======== EXTRACT ========

Furthermore, you cannot replicate the trust and faith that brands and institutions build with their audiences just because you’re using the same tools they are. That’s just not how public relations or community management works. When I see the Office of National Intelligence doing nothing but aggregating content, disabling private messages and ignoring all questions and inquiries on Facebook, I see an organization completely missing the point of what social media is supposed to do. In an age where connecting with customers, constituents and concerned citizens is easier than ever, some organizations seem all the more determined to shut out peoples’ voices or just marginalize social users as geeky shut-ins with no social lives.

 

I’ve already heard the counter-argument from friends who work in politics that regulatory concerns prevent government agencies from being more transparent, which is a ridiculous excuse. If your intent is to be transparent but your ability to use these platforms is crippled by regulations and bureaucracy, why are you even using them? Either find alternate ways of reaching people or work on updating your policies so that they’re in line with the world we live in. Don’t expect people to consider it reasonable when you cite regulatory concerns for ignoring their inquiries on Facebook.

 

You can’t become more transparent by just saying you’re going to become more transparent and by the mere act of joining a popular social network. That’s just not how social works, let alone how reality works. Nor is just being on these social networks going to encourage people to trust you. Your institution needs to reevaluate everything it does, how it acts, and how people respond if you want to encourage trust, and from there you can develop social tools and use them correctly. If you expect to build the second floor of a house when the first story is barely standing up, you’ll never be happy with your results.

========

* _JOB A_: Count the lines in the entries that contain the string "chart", and reply with the number only.

======== SOURCE RECORDS ========

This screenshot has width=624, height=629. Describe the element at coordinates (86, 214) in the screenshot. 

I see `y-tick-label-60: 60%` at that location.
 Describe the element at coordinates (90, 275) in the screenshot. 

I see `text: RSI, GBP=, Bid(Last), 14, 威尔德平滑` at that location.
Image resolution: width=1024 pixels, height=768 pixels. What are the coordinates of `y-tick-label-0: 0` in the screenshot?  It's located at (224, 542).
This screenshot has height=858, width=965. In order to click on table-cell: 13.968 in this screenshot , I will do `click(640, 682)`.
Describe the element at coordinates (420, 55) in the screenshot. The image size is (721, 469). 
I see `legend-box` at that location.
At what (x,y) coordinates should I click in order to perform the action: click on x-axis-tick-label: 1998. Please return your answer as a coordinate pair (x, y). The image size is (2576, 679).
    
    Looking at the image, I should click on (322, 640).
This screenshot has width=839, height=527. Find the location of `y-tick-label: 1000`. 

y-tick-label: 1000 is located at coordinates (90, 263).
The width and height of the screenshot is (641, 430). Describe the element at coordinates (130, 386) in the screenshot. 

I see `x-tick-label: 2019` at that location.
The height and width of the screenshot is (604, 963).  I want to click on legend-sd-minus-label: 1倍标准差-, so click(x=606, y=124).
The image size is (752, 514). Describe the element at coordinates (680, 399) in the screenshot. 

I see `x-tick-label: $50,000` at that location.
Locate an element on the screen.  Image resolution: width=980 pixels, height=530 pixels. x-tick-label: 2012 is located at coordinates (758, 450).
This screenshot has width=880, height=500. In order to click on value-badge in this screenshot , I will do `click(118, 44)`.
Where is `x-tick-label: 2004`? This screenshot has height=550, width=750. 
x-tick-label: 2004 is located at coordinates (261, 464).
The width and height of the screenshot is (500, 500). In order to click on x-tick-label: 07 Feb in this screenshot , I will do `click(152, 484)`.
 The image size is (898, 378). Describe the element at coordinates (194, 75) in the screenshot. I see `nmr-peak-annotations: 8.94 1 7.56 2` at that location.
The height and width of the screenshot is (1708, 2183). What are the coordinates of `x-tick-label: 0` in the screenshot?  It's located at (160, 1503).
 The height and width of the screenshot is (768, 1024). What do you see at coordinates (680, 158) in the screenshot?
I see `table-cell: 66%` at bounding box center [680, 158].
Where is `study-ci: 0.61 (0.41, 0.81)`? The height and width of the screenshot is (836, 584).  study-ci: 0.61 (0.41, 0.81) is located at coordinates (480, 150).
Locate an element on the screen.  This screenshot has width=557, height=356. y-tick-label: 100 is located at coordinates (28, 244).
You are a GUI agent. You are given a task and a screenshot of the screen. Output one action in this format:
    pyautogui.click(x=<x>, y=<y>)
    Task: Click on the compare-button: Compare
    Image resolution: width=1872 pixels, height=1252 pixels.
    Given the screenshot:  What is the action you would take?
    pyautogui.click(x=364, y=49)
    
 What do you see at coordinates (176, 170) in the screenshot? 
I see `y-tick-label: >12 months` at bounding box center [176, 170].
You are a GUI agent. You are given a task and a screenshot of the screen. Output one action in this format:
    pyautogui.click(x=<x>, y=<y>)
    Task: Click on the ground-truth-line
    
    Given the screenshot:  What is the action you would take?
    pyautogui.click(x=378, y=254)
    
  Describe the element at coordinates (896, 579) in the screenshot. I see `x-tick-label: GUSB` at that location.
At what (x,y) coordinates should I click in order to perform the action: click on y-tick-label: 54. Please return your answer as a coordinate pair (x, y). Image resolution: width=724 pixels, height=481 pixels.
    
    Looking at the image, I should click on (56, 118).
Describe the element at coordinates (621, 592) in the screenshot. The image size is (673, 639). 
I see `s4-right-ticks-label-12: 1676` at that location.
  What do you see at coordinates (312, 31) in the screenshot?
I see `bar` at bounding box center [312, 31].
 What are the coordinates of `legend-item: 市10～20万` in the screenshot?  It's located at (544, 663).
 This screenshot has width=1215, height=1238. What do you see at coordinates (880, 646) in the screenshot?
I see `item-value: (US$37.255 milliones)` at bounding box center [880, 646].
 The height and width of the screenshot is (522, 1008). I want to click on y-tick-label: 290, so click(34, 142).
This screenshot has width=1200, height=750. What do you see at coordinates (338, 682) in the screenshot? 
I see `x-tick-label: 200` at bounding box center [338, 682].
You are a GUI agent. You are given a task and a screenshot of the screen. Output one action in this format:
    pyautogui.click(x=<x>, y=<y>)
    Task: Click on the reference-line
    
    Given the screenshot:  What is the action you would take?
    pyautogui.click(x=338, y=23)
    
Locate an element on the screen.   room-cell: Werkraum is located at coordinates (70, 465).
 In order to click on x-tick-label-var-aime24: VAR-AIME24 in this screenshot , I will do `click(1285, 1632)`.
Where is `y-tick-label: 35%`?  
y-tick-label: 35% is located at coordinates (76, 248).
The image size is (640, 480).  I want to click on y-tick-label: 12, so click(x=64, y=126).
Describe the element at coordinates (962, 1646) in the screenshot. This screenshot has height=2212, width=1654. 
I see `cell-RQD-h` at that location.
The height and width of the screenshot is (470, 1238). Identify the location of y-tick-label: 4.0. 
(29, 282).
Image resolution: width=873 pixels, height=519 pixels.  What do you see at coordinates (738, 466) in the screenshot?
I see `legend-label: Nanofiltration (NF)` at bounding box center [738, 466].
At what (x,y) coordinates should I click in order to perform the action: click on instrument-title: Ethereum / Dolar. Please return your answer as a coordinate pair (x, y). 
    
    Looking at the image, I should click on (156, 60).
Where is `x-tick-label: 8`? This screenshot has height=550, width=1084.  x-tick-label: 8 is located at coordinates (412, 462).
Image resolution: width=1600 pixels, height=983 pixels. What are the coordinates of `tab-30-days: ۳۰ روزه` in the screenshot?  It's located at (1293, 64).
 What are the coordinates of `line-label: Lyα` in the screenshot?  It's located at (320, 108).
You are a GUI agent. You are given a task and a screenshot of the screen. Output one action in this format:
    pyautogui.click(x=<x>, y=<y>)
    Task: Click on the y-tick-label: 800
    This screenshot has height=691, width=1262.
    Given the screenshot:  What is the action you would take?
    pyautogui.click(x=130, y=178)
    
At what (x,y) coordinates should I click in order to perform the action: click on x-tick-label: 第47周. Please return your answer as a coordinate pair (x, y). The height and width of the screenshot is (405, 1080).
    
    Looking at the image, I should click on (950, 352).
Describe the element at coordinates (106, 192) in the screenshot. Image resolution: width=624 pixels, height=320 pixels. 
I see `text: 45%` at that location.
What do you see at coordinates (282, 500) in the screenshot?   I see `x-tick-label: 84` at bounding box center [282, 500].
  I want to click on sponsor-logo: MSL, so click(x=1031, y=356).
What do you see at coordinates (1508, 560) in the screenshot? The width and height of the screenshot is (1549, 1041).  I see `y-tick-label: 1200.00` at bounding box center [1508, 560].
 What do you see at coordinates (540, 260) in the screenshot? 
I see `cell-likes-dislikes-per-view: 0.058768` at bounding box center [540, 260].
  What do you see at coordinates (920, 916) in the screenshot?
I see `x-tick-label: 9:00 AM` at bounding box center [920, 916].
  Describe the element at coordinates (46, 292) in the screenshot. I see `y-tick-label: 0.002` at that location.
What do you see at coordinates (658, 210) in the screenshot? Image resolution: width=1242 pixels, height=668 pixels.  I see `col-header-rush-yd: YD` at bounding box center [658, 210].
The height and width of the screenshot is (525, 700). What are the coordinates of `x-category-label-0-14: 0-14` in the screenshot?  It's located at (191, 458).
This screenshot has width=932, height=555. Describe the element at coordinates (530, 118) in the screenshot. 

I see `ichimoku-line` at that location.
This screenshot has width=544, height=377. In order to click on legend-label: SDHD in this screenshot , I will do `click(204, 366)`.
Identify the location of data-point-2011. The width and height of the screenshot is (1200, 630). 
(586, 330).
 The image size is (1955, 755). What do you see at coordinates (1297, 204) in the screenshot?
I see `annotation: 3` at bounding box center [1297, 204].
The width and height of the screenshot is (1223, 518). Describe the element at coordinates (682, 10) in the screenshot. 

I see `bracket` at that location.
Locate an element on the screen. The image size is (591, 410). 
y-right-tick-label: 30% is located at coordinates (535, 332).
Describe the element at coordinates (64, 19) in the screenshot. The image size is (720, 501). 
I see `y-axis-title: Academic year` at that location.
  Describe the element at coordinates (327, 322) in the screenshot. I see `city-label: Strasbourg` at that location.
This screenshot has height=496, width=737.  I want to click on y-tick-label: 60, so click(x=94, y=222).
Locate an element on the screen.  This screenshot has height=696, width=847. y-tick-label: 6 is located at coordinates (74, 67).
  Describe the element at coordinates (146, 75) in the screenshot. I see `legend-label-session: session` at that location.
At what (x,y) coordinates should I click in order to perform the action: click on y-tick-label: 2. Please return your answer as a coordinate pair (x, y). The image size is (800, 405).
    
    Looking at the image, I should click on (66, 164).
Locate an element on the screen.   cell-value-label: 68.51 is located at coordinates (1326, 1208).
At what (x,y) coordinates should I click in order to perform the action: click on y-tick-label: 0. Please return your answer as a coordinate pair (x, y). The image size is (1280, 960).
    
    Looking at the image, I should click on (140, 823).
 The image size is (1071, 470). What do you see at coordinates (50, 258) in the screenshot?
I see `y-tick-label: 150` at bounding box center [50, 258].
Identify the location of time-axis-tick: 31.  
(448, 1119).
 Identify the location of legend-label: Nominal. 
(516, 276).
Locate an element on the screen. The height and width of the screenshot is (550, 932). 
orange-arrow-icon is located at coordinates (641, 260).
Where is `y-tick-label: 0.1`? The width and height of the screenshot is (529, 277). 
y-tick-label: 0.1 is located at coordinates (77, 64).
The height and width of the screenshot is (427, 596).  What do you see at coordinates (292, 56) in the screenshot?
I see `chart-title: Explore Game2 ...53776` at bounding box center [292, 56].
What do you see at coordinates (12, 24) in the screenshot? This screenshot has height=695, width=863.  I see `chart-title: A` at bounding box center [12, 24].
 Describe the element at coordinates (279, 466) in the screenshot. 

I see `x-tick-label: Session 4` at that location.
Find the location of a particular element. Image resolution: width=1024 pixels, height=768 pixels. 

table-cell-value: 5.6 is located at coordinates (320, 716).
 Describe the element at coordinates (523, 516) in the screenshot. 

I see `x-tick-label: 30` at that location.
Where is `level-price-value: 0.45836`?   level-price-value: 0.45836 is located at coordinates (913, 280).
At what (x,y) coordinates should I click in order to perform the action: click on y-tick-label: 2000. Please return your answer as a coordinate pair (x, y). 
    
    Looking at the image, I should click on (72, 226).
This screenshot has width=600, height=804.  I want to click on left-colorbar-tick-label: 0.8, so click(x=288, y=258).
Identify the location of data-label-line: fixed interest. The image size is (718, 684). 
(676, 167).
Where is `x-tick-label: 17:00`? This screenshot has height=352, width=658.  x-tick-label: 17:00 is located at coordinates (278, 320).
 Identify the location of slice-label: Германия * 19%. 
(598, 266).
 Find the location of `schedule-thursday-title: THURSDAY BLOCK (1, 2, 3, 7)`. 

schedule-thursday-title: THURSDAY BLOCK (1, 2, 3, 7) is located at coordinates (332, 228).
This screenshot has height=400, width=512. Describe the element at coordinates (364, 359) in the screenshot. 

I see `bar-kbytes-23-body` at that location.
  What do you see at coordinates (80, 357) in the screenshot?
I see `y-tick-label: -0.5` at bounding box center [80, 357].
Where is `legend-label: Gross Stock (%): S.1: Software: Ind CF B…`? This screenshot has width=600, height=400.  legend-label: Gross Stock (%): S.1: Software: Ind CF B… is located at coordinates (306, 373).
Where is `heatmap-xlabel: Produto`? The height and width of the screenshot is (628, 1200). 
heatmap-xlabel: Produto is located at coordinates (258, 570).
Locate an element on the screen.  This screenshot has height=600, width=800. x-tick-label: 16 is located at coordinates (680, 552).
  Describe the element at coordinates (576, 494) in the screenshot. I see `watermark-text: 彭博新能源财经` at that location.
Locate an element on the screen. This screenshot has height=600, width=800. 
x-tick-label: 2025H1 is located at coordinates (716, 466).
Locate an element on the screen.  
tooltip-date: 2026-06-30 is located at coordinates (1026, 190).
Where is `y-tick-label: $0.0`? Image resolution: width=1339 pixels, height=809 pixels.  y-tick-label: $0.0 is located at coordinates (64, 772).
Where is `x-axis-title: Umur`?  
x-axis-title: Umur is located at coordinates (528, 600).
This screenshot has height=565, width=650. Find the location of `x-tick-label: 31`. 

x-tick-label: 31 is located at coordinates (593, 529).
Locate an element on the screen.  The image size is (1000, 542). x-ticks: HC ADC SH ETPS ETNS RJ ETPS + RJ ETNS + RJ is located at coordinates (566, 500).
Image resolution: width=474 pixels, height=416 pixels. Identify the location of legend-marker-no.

========

* _JOB B_: In the piece on social media and transparency, what else does the Office of National Intelligence do on Facebook besides aggregating content?

* _TASK ANSWER A_: 2

* _TASK ANSWER B_: It disables private messages and ignores all questions and inquiries.